Stored data
=== Section Start ===
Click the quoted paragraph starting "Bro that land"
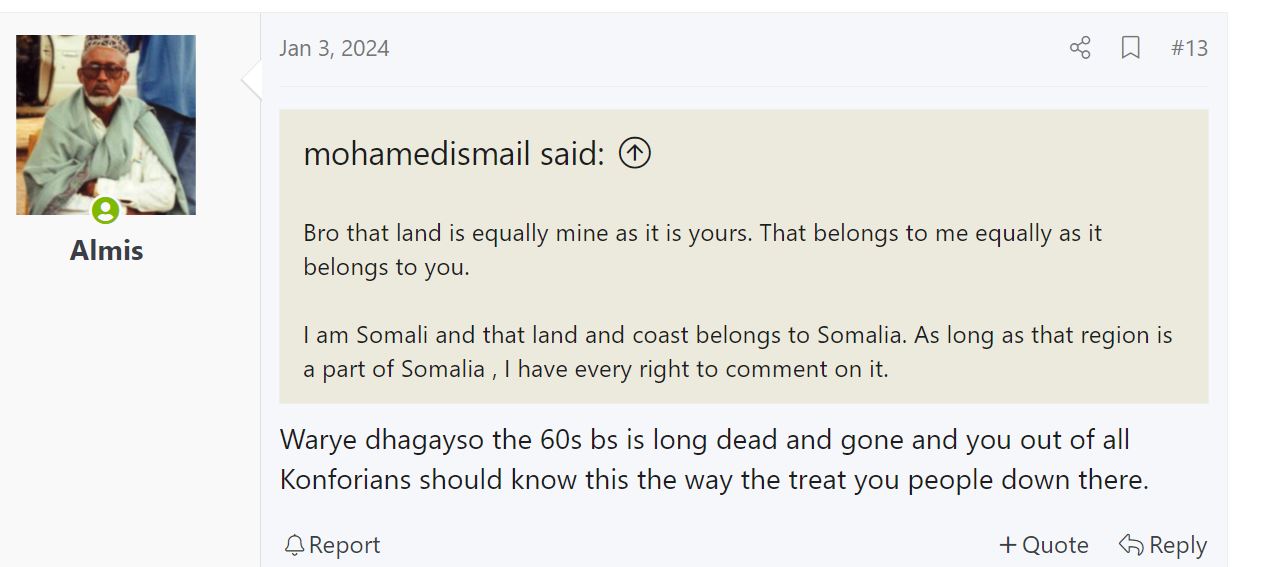1266x567 pixels. (x=702, y=250)
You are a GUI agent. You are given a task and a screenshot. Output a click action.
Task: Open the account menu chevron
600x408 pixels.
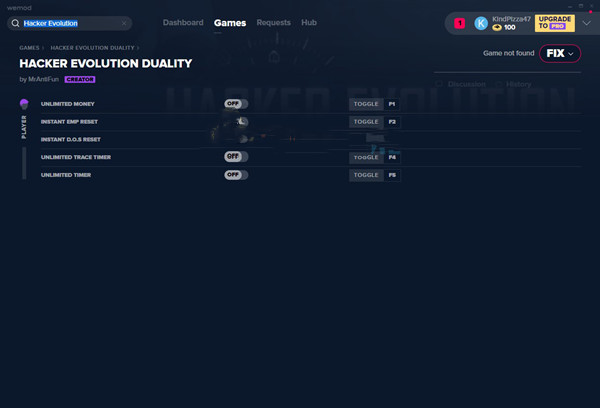(x=584, y=23)
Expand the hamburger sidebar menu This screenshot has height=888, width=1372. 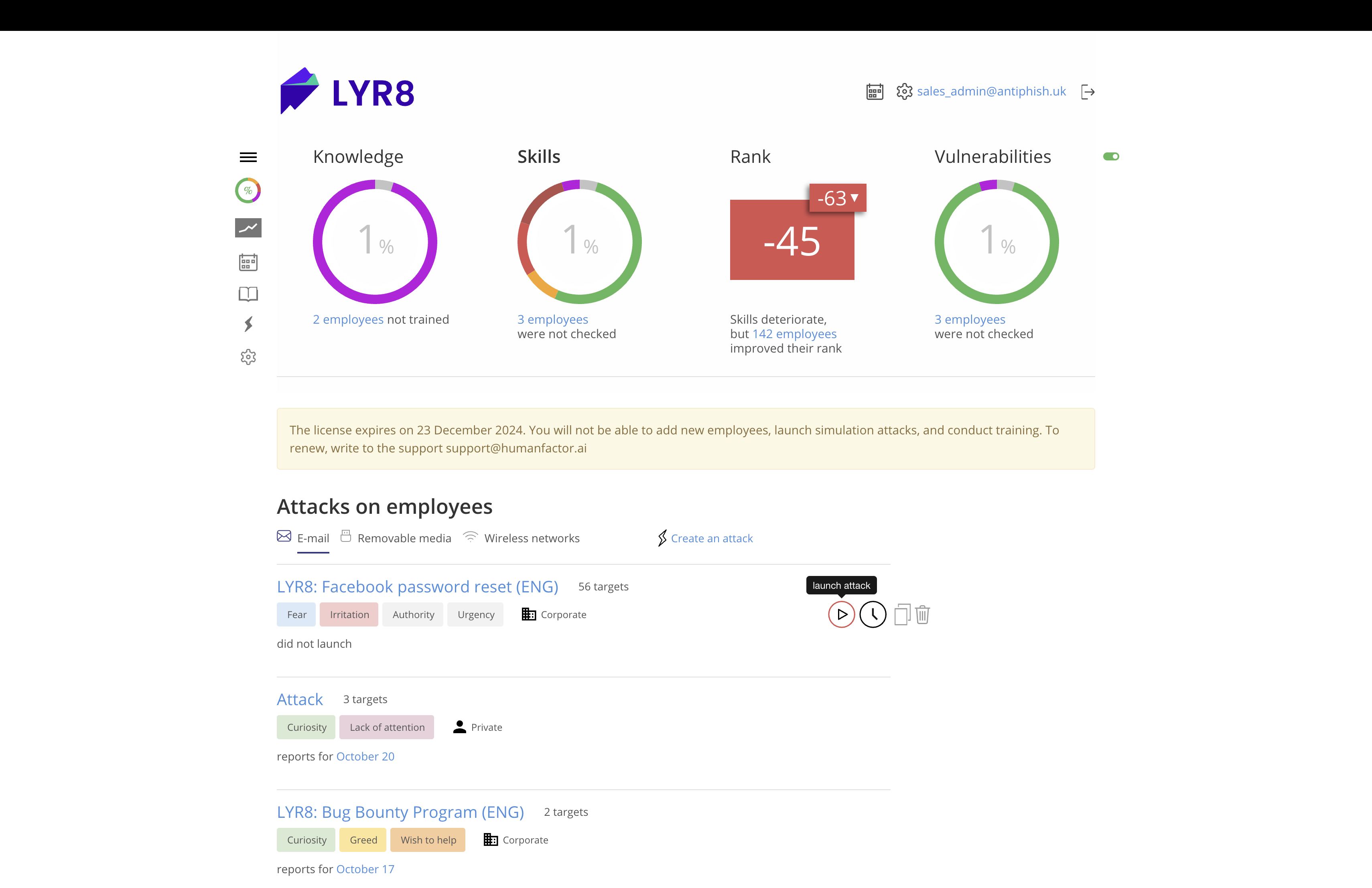pos(248,157)
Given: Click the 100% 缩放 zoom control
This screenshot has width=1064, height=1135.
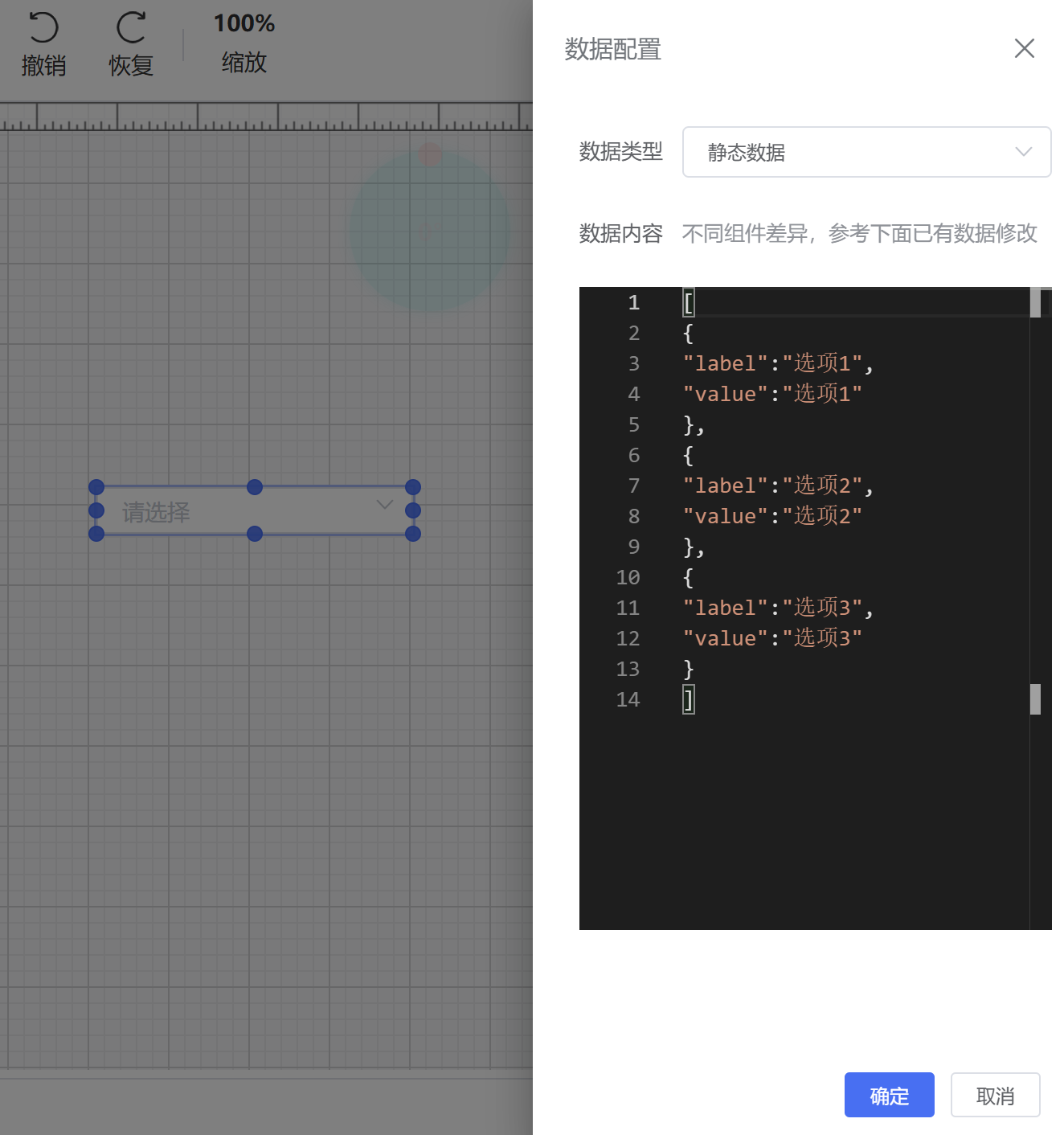Looking at the screenshot, I should 243,43.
=== Section End ===
=== Problem requirements ===
Word for word, copy the lines from the one with "Given: Click the 100% 缩放 zoom control" through the end of the entries above, and do not include any picture.

=== Task answer ===
Given: Click the 100% 缩放 zoom control
This screenshot has width=1064, height=1135.
Looking at the screenshot, I should 243,43.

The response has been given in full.